══ Data for review
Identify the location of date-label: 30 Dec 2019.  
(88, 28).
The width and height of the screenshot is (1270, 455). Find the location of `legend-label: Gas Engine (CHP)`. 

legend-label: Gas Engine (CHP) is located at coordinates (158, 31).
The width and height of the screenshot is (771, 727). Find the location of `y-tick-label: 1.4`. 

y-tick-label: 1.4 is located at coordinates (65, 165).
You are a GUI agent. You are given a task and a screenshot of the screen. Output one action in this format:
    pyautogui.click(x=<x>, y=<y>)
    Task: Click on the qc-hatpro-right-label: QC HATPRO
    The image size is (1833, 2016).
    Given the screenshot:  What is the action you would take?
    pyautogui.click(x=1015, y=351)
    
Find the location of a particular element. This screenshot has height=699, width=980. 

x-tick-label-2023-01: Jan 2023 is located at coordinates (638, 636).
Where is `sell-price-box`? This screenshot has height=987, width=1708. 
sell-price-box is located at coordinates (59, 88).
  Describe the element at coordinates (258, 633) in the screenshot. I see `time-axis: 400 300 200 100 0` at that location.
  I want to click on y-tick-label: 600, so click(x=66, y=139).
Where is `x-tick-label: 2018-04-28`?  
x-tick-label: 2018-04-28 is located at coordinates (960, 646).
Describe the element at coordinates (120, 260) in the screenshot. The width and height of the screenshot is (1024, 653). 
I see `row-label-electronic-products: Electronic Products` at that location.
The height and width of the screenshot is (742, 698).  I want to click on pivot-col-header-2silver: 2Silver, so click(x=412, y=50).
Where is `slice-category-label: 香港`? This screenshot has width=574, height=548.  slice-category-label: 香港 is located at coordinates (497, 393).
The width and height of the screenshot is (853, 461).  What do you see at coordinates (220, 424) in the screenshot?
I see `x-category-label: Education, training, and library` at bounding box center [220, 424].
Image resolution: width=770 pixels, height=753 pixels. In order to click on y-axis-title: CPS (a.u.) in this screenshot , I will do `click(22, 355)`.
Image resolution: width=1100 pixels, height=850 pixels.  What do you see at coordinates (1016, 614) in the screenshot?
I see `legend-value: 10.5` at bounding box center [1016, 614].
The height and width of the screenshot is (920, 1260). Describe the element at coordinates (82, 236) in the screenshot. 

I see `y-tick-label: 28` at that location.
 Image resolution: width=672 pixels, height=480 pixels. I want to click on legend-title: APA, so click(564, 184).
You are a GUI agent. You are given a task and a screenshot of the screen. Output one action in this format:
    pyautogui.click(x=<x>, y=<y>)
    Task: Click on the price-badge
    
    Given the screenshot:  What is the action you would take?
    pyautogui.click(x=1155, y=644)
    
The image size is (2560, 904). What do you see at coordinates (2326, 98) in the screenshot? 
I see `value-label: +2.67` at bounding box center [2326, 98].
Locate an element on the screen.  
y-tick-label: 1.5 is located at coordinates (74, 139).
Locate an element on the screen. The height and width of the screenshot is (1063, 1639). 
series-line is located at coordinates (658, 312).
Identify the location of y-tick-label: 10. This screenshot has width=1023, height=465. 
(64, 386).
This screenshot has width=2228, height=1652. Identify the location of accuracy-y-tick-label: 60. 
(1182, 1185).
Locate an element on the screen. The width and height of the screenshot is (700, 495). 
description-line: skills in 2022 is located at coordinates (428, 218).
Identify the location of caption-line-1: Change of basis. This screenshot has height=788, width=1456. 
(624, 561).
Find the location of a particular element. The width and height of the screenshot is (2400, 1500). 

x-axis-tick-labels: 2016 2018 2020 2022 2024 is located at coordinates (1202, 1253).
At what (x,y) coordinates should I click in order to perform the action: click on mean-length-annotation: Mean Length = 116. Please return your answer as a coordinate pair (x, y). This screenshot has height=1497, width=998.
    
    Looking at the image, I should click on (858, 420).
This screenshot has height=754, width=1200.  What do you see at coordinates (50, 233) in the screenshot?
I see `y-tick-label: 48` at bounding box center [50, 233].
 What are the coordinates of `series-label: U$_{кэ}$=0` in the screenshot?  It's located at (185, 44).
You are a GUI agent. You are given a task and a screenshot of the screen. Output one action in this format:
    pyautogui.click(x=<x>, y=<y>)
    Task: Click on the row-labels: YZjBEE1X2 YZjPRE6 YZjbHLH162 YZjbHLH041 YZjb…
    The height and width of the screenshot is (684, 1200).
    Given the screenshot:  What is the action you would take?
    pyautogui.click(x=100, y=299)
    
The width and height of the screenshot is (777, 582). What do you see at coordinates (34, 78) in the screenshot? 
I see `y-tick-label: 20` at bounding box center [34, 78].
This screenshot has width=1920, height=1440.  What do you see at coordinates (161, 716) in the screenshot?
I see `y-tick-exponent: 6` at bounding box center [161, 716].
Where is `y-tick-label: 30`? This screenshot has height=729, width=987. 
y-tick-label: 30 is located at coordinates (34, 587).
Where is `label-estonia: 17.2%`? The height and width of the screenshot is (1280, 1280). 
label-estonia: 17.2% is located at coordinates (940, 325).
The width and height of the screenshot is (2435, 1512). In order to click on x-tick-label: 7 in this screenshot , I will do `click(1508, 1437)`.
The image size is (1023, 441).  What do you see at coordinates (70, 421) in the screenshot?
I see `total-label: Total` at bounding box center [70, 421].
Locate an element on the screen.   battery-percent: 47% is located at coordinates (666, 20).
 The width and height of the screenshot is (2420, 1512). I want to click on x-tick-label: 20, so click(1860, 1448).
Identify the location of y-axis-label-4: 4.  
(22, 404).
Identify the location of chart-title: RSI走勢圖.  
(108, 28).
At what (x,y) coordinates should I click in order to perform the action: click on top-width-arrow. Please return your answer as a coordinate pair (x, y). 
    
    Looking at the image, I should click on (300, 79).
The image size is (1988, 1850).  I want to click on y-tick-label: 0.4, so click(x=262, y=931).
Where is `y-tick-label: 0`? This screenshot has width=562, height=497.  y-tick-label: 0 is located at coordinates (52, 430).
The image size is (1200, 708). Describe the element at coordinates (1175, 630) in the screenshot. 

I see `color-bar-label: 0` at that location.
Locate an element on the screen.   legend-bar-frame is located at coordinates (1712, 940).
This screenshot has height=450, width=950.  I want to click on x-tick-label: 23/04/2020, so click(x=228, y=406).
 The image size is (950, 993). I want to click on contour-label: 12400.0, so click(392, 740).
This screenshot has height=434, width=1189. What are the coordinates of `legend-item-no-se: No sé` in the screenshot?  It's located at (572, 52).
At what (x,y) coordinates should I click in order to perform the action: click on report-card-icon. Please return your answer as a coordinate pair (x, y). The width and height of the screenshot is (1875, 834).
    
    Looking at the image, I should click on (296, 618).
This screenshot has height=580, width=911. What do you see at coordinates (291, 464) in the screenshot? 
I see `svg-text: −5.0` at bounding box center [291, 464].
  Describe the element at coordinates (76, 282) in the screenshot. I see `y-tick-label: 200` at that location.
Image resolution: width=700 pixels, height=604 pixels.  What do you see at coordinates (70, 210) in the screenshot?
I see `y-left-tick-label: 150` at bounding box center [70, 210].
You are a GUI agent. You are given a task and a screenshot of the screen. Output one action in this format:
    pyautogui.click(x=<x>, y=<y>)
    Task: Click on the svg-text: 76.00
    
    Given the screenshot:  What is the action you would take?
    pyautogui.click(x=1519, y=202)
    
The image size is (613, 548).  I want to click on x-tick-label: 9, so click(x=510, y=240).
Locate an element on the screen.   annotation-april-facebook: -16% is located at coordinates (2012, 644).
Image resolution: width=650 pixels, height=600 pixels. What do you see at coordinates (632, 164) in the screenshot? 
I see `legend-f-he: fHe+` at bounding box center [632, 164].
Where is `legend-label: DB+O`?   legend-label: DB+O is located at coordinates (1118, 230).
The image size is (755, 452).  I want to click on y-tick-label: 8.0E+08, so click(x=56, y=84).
════
__Work task__.
Can you set out every line of the items above as a numbered list, dropping the blank lines?

__Response to this exercise__.
1. Identify the location of date-label: 30 Dec 2019.  
2. (88, 28).
3. The width and height of the screenshot is (1270, 455). Find the location of `legend-label: Gas Engine (CHP)`. 
4. legend-label: Gas Engine (CHP) is located at coordinates (158, 31).
5. The width and height of the screenshot is (771, 727). Find the location of `y-tick-label: 1.4`. 
6. y-tick-label: 1.4 is located at coordinates (65, 165).
7. You are a GUI agent. You are given a task and a screenshot of the screen. Output one action in this format:
8.     pyautogui.click(x=<x>, y=<y>)
9.     Task: Click on the qc-hatpro-right-label: QC HATPRO
10.     The image size is (1833, 2016).
11.     Given the screenshot:  What is the action you would take?
12.     pyautogui.click(x=1015, y=351)
13. Find the location of a particular element. This screenshot has height=699, width=980. 
14. x-tick-label-2023-01: Jan 2023 is located at coordinates (638, 636).
15. Where is `sell-price-box`? This screenshot has height=987, width=1708. 
16. sell-price-box is located at coordinates (59, 88).
17.   Describe the element at coordinates (258, 633) in the screenshot. I see `time-axis: 400 300 200 100 0` at that location.
18.   I want to click on y-tick-label: 600, so click(x=66, y=139).
19. Where is `x-tick-label: 2018-04-28`?  
20. x-tick-label: 2018-04-28 is located at coordinates (960, 646).
21. Describe the element at coordinates (120, 260) in the screenshot. The width and height of the screenshot is (1024, 653). 
22. I see `row-label-electronic-products: Electronic Products` at that location.
23. The height and width of the screenshot is (742, 698).  I want to click on pivot-col-header-2silver: 2Silver, so click(x=412, y=50).
24. Where is `slice-category-label: 香港`? This screenshot has width=574, height=548.  slice-category-label: 香港 is located at coordinates (497, 393).
25. The width and height of the screenshot is (853, 461).  What do you see at coordinates (220, 424) in the screenshot?
26. I see `x-category-label: Education, training, and library` at bounding box center [220, 424].
27. Image resolution: width=770 pixels, height=753 pixels. In order to click on y-axis-title: CPS (a.u.) in this screenshot , I will do `click(22, 355)`.
28. Image resolution: width=1100 pixels, height=850 pixels.  What do you see at coordinates (1016, 614) in the screenshot?
29. I see `legend-value: 10.5` at bounding box center [1016, 614].
30. The height and width of the screenshot is (920, 1260). Describe the element at coordinates (82, 236) in the screenshot. 
31. I see `y-tick-label: 28` at that location.
32.  Image resolution: width=672 pixels, height=480 pixels. I want to click on legend-title: APA, so click(564, 184).
33. You are a GUI agent. You are given a task and a screenshot of the screen. Output one action in this format:
34.     pyautogui.click(x=<x>, y=<y>)
35.     Task: Click on the price-badge
36.     Given the screenshot:  What is the action you would take?
37.     pyautogui.click(x=1155, y=644)
38. The image size is (2560, 904). What do you see at coordinates (2326, 98) in the screenshot? 
39. I see `value-label: +2.67` at bounding box center [2326, 98].
40. Locate an element on the screen.  
41. y-tick-label: 1.5 is located at coordinates (74, 139).
42. Locate an element on the screen. The height and width of the screenshot is (1063, 1639). 
43. series-line is located at coordinates (658, 312).
44. Identify the location of y-tick-label: 10. This screenshot has width=1023, height=465. 
45. (64, 386).
46. This screenshot has width=2228, height=1652. Identify the location of accuracy-y-tick-label: 60. 
47. (1182, 1185).
48. Locate an element on the screen. The width and height of the screenshot is (700, 495). 
49. description-line: skills in 2022 is located at coordinates (428, 218).
50. Identify the location of caption-line-1: Change of basis. This screenshot has height=788, width=1456. 
51. (624, 561).
52. Find the location of a particular element. The width and height of the screenshot is (2400, 1500). 
53. x-axis-tick-labels: 2016 2018 2020 2022 2024 is located at coordinates (1202, 1253).
54. At what (x,y) coordinates should I click in order to perform the action: click on mean-length-annotation: Mean Length = 116. Please return your answer as a coordinate pair (x, y). This screenshot has height=1497, width=998.
55.     Looking at the image, I should click on (858, 420).
56. This screenshot has height=754, width=1200.  What do you see at coordinates (50, 233) in the screenshot?
57. I see `y-tick-label: 48` at bounding box center [50, 233].
58.  What are the coordinates of `series-label: U$_{кэ}$=0` in the screenshot?  It's located at (185, 44).
59. You are a GUI agent. You are given a task and a screenshot of the screen. Output one action in this format:
60.     pyautogui.click(x=<x>, y=<y>)
61.     Task: Click on the row-labels: YZjBEE1X2 YZjPRE6 YZjbHLH162 YZjbHLH041 YZjb…
62.     The height and width of the screenshot is (684, 1200).
63.     Given the screenshot:  What is the action you would take?
64.     pyautogui.click(x=100, y=299)
65. The width and height of the screenshot is (777, 582). What do you see at coordinates (34, 78) in the screenshot? 
66. I see `y-tick-label: 20` at bounding box center [34, 78].
67. This screenshot has width=1920, height=1440.  What do you see at coordinates (161, 716) in the screenshot?
68. I see `y-tick-exponent: 6` at bounding box center [161, 716].
69. Where is `y-tick-label: 30`? This screenshot has height=729, width=987. 
70. y-tick-label: 30 is located at coordinates (34, 587).
71. Where is `label-estonia: 17.2%`? The height and width of the screenshot is (1280, 1280). 
72. label-estonia: 17.2% is located at coordinates (940, 325).
73. The width and height of the screenshot is (2435, 1512). In order to click on x-tick-label: 7 in this screenshot , I will do `click(1508, 1437)`.
74. The image size is (1023, 441).  What do you see at coordinates (70, 421) in the screenshot?
75. I see `total-label: Total` at bounding box center [70, 421].
76. Locate an element on the screen.   battery-percent: 47% is located at coordinates (666, 20).
77.  The width and height of the screenshot is (2420, 1512). I want to click on x-tick-label: 20, so click(1860, 1448).
78. Identify the location of y-axis-label-4: 4.  
79. (22, 404).
80. Identify the location of chart-title: RSI走勢圖.  
81. (108, 28).
82. At what (x,y) coordinates should I click in order to perform the action: click on top-width-arrow. Please return your answer as a coordinate pair (x, y). 
83.     Looking at the image, I should click on (300, 79).
84. The image size is (1988, 1850).  I want to click on y-tick-label: 0.4, so click(x=262, y=931).
85. Where is `y-tick-label: 0`? This screenshot has width=562, height=497.  y-tick-label: 0 is located at coordinates (52, 430).
86. The image size is (1200, 708). Describe the element at coordinates (1175, 630) in the screenshot. 
87. I see `color-bar-label: 0` at that location.
88. Locate an element on the screen.   legend-bar-frame is located at coordinates (1712, 940).
89. This screenshot has height=450, width=950.  I want to click on x-tick-label: 23/04/2020, so click(x=228, y=406).
90.  The image size is (950, 993). I want to click on contour-label: 12400.0, so click(392, 740).
91. This screenshot has height=434, width=1189. What are the coordinates of `legend-item-no-se: No sé` in the screenshot?  It's located at (572, 52).
92. At what (x,y) coordinates should I click in order to perform the action: click on report-card-icon. Please return your answer as a coordinate pair (x, y). The width and height of the screenshot is (1875, 834).
93.     Looking at the image, I should click on (296, 618).
94. This screenshot has height=580, width=911. What do you see at coordinates (291, 464) in the screenshot? 
95. I see `svg-text: −5.0` at bounding box center [291, 464].
96.   Describe the element at coordinates (76, 282) in the screenshot. I see `y-tick-label: 200` at that location.
97. Image resolution: width=700 pixels, height=604 pixels.  What do you see at coordinates (70, 210) in the screenshot?
98. I see `y-left-tick-label: 150` at bounding box center [70, 210].
99. You are a GUI agent. You are given a task and a screenshot of the screen. Output one action in this format:
100.     pyautogui.click(x=<x>, y=<y>)
101.     Task: Click on the svg-text: 76.00
102.     Given the screenshot:  What is the action you would take?
103.     pyautogui.click(x=1519, y=202)
104. The image size is (613, 548).  I want to click on x-tick-label: 9, so click(x=510, y=240).
105. Locate an element on the screen.   annotation-april-facebook: -16% is located at coordinates (2012, 644).
106. Image resolution: width=650 pixels, height=600 pixels. What do you see at coordinates (632, 164) in the screenshot? 
107. I see `legend-f-he: fHe+` at bounding box center [632, 164].
108. Where is `legend-label: DB+O`?   legend-label: DB+O is located at coordinates (1118, 230).
109. The image size is (755, 452).  I want to click on y-tick-label: 8.0E+08, so click(x=56, y=84).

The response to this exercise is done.